The benefits of benefits mapping

The benefits of benefits mapping
Eloise Taysom - Senior Business Analyst at GDS

Context
Providing a service to citizens often involves an eligibility check. Generally, this is a laborious manual process where the citizen sends in paper forms to prove eligibility and the service provider checks this evidence. This is time consuming and expensive for government bodies providing services. The data that service providers use to prove eligibility is usually already held in other parts of government, but accessing it is difficult. Personal Data Exchange (PDE) is a team in Government Digital Service who are trying to solve this problem. We’re building a simple and secure way to query existing personal data held by government departments. PDE is currently in Alpha.

Process
At the start of this work, PDE was exploring the problem that data access and sharing in government is difficult and expensive. Solving this issue is a big challenge, so we had to work out how to focus our efforts and how to deliver the most impact. One of the ways we did this was to use benefits mapping. This involved mapping out the benefits that we could deliver and the changes we need to bring about to deliver these benefits. We found that going through the benefits process was useful both for refining our scope and for communicating our vision to stakeholders. In this article I will give an overview of what the benefits mapping process looked like for us. 

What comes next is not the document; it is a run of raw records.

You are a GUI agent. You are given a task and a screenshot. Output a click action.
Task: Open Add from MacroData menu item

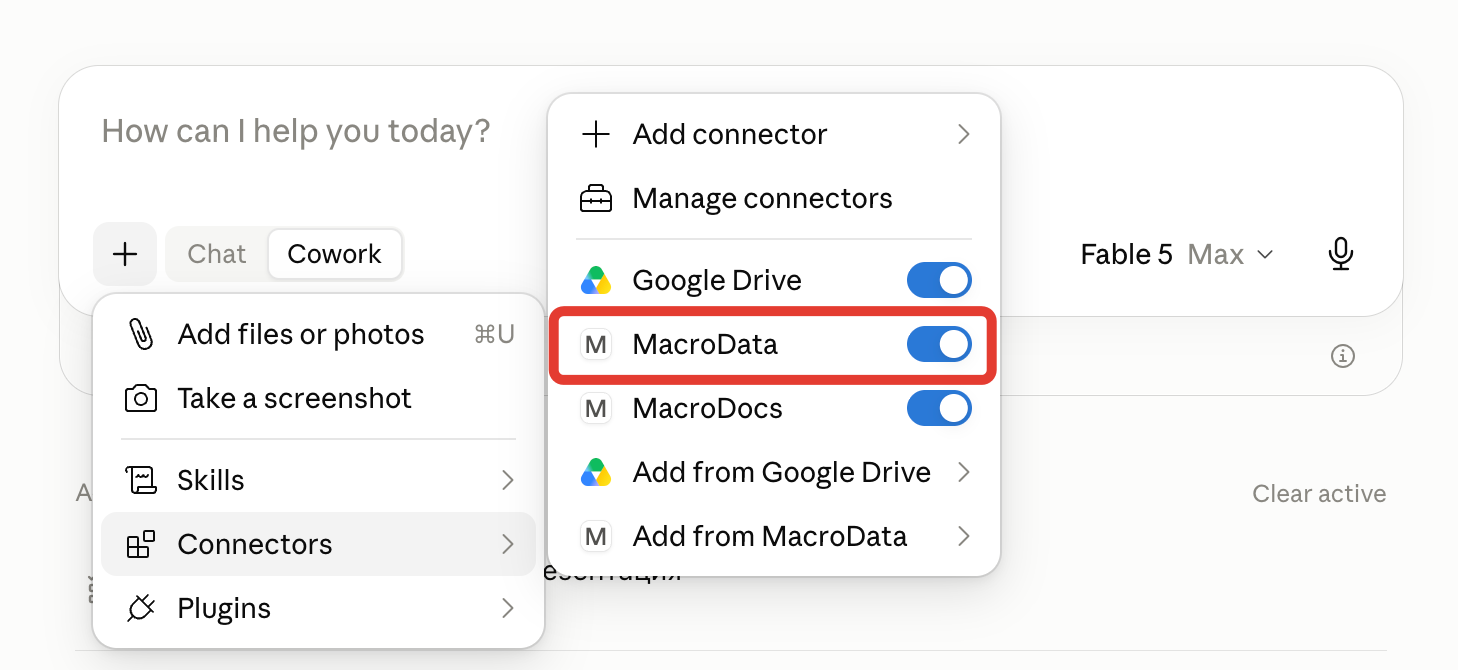775,536
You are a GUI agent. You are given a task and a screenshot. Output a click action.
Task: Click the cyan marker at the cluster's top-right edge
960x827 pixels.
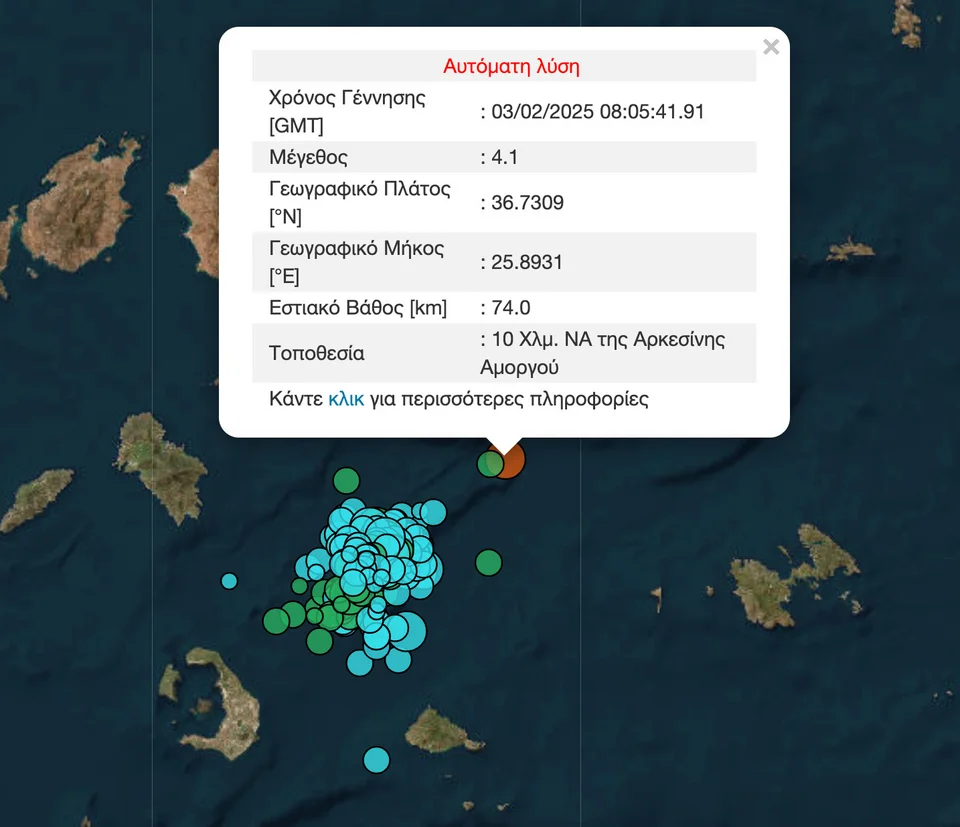tap(433, 512)
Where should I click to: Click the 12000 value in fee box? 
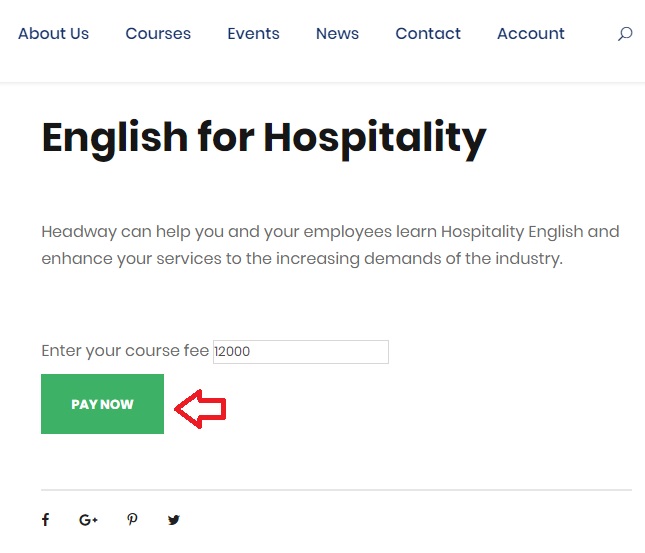click(x=232, y=352)
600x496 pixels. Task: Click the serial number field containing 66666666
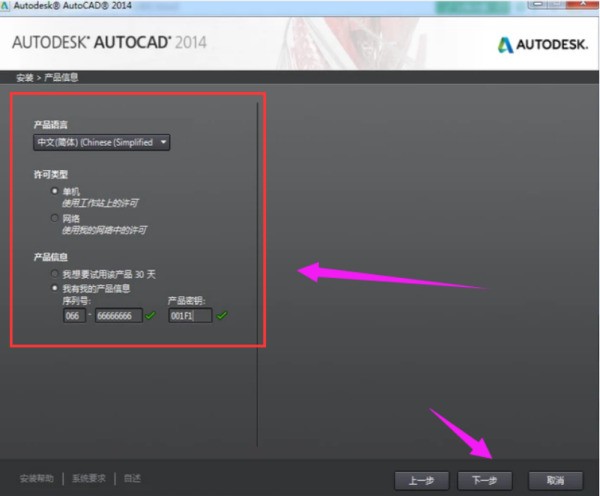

A benefits map links drivers to strategic objectives in a series of stages:

drivers -> project outputs -> enabling changes -> intermediary benefits -> end benefits -> strategic objectives

We started our benefits map by listing out all of the drivers behind PDE that we’d identified in discovery through user research. We also listed out all of the benefits we could bring, sorting them into medium and long term, and linked them to our two strategic objectives:
  1. To improve and standardise the service experience for citizens proving eligibility
  2. To increase the efficiency of accessing personal data to conduct eligibility checks
The last stage was linking the drivers and benefits with enabling changes that would realise those benefits. In the first iteration of the benefits map, we left out project outputs because we didn’t want to define the solution too early.

Outcomes
Our first benefits maps were very useful in team discussions about work we should prioritise. We used them to help trade off design decisions by identifying which project outputs would deliver the most impact against our strategic objectives. There are three user groups that we’re trying to benefit: citizens, government bodies providing services and government departments providing access to their data. Therefore, we also used the first benefits map to identify which elements applied to each user group. This meant we could map the critical paths for each user group where the most benefit would be realised. I also went through the drivers with our user research to work out which drivers we had the most evidence for and which needed more research.

By this point our benefits map was big. We had 15 drivers, and 13 enabling changes. Although this was useful for team discussions, it was difficult to read for anyone not involved in the project. Therefore, we decided to iterate on the map and produce a ‘condensed’ version. 




Here we refined the drivers to four main points which were well supported by research and areas we could deliver high impact:
  1. Manual eligibility checking is time consuming and expensive
  2. Data sharing agreements are time consuming and expensive to set up
  3. There is pressure to digitise government services
  4. GDPR will impact data sharing practice
This paired down version has been particularly useful in communicating our vision to senior stakeholders and focusing our roadmap. 

Next steps

Now we’ve got a benefits map we will continue to refer back to it and refine it where necessary as the project progresses. At the moment, we’re using it to help define how we will measure the benefits of PDE. Against each benefit we need a metric. These metrics will determine what data we collect through Alpha to baseline against. Once in Beta, the benefits map will help us to form a benefits realisation plan to ensure our products and services are delivering on the intended benefits and changes for our users. Overall, I would recommend the benefits mapping process as a way to tackle a complex problem, engage a team in a joint vision and communicate clearly with stakeholders about the benefits you’re bringing to your users.